Betinho dizia que "comemorava a vida todas as manhãs". Ele sonhava com um Brasil mais justo, democrático e igualitário. Um Brasil livre da fome, da miséria e da violência.

Na década de 1990, Betinho liderou a Ação da Cidadania contra a Fome, a Miséria e pela Vida, com o slogan "Quem tem fome tem pressa". Ele conseguiu mobilizar o país inteiro em um movimento de doação de alimentos para milhões de brasileiros.

Betinho tinha muitas qualidades que eu admirava: carisma, simplicidade, força, coragem, generosidade. Mas a que mais me encantava era a capacidade que ele tinha de unir pessoas muito diferentes em torno de projetos sociais.

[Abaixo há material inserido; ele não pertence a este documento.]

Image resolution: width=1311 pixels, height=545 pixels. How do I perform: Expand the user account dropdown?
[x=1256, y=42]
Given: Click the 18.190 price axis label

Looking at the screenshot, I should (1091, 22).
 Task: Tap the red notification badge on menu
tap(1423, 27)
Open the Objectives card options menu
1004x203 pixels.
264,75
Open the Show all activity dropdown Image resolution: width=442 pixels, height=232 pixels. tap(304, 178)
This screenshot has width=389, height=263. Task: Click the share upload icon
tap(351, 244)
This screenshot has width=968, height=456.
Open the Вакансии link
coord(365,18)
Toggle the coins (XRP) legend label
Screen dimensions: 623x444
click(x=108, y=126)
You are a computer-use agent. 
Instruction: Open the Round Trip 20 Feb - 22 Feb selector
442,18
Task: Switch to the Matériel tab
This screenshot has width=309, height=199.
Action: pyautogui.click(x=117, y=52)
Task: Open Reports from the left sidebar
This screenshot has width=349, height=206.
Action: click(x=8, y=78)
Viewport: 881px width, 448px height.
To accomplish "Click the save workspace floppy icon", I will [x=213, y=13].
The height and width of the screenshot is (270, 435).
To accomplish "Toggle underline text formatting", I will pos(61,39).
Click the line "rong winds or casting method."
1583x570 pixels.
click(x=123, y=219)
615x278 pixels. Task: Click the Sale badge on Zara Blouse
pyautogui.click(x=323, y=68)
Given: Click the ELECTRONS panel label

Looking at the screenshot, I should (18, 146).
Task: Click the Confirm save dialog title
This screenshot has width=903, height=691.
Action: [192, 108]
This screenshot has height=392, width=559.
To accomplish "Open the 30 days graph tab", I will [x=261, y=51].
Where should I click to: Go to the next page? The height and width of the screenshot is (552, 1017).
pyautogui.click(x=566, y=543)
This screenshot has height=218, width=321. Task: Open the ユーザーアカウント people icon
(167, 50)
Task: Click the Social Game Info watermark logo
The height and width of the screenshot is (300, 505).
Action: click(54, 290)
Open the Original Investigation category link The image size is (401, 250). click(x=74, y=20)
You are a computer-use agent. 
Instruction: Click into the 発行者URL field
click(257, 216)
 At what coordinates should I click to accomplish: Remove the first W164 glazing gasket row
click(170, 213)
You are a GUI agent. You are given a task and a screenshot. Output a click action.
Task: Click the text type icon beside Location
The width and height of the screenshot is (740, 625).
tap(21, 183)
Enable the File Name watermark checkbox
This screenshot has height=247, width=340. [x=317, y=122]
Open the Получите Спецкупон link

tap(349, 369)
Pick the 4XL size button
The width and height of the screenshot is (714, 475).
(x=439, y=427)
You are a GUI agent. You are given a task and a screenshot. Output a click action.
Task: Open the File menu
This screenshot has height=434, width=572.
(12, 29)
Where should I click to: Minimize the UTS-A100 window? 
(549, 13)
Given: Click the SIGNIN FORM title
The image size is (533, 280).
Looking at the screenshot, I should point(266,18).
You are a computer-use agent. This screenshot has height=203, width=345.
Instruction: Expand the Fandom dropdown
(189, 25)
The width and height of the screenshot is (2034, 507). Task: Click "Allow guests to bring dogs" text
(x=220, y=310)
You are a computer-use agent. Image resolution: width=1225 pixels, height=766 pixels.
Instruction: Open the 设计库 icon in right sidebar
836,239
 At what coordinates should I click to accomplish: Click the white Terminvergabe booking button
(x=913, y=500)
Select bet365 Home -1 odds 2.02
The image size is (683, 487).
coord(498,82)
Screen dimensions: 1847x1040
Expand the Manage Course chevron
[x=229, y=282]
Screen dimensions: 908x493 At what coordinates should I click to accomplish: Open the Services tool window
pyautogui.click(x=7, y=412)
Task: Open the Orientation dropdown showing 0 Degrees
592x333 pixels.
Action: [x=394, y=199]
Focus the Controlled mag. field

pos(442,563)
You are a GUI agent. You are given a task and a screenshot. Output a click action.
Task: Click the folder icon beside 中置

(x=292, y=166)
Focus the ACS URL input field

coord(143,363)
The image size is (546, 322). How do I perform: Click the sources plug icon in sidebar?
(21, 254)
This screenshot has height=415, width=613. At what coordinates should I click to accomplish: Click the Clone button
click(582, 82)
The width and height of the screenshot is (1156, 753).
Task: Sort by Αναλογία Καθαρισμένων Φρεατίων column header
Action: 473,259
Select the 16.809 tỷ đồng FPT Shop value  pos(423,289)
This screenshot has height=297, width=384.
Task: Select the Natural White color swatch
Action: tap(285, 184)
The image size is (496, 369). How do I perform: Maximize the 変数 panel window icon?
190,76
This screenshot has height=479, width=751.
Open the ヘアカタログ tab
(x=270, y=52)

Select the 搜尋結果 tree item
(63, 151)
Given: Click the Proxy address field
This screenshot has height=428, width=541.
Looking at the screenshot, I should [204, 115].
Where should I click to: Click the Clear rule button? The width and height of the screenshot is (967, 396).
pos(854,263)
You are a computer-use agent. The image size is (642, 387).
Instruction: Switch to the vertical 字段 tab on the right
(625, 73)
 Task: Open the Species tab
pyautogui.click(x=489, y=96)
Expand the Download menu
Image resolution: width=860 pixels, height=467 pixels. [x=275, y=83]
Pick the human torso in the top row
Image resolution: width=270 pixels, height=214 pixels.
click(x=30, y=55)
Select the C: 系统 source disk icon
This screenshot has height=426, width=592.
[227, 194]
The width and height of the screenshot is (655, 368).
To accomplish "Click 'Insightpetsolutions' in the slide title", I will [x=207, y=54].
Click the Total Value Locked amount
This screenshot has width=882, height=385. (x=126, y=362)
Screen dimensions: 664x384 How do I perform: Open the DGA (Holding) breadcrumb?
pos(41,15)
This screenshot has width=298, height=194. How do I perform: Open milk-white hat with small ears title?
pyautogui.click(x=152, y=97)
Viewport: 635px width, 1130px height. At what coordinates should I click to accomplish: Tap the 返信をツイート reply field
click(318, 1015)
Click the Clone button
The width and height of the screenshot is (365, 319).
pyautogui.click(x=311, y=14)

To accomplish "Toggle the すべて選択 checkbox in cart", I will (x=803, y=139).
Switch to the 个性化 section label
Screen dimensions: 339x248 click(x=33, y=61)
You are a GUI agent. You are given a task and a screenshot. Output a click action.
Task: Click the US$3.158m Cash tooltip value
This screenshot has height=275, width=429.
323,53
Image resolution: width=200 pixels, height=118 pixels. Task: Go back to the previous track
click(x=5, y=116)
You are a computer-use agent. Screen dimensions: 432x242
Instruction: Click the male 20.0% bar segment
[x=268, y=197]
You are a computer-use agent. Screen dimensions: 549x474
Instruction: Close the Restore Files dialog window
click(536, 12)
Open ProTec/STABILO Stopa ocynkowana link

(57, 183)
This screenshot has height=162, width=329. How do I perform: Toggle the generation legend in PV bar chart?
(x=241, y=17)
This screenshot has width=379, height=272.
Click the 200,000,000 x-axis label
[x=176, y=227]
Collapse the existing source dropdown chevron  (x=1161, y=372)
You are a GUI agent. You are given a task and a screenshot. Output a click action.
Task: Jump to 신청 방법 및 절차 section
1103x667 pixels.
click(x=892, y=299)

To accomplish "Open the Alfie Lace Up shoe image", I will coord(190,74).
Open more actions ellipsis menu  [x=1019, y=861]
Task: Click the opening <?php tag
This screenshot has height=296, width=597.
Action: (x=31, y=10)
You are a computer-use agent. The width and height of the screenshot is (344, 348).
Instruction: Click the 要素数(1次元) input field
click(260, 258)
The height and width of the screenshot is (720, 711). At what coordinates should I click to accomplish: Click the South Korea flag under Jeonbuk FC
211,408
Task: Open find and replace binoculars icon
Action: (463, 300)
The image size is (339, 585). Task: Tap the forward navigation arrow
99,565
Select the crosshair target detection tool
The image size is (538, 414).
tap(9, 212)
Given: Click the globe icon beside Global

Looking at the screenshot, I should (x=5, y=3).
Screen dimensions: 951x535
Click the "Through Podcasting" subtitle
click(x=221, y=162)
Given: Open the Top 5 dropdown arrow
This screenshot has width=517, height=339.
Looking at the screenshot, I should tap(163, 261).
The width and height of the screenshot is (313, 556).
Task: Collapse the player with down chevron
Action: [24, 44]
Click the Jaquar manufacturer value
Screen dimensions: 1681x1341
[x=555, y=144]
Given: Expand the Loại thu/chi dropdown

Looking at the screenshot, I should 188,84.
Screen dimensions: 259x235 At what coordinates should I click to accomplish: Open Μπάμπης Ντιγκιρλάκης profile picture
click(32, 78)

Nas inúmeras reuniões em que participei com ele, Betinho era sempre o último a falar. Ele escutava com muita atenção e respeito todos os presentes, às vezes durante horas, e, no final, costurava as melhores ideias e propunha uma ação concreta e imediata.

Tive o privilégio de ser amiga do Betinho em uma fase da minha vida em que eu ainda tinha muita esperança no Brasil.

Ele me ensinou que não adianta nada ficar só xingando os covardes, vagabundos, genocidas, fascistas, sádicos, assassinos, monstros, mentirosos, asquerosos; que discursos indignados não servem para nada se não se traduzirem em ações práticas; que não adianta ficarmos revoltados se não fizermos o máximo e o melhor para mudar a realidade; que é necessário escutar os que pensam diferente de nós para construir pontes que unam os brasileiros. Ele me ensinou que eu poderia fazer alguma diferença no mundo.

Ao ver tantos fanáticos que defendem e se identificam com psicopatas que debocham da fome, da miséria e da morte de milhões de brasileiros, sinto-me cada vez mais impotente, triste e desesperançada. Mas ainda quero (e preciso) mudar o mundo. Precisamos de mais Betinhos para salvar o Brasil da fome, da miséria, do preconceito, do ódio e da violência. Precisamos de mais Betinhos para voltar a ter esperança no Brasil.

Hoje senti uma saudade ainda maior e chorei ao rever um vídeo do Betinho no YouTube:

"Há muito tempo atrás uma floresta cheia de árvores, pássaros e flores começou a pegar fogo. Os animais corriam tratando de salvar a própria pele. Foi aí que um leão parou ao ver que um beija-flor pegava a água no rio, jogava no fogo e voltava para o rio.

‘Ah, beija-flor, você acha que sozinho vai apagar este fogaréu todo?’, disse o leão.

E o beija-flor respondeu: ‘Sei que não posso apagar este fogo sozinho. Estou apenas fazendo a minha parte’".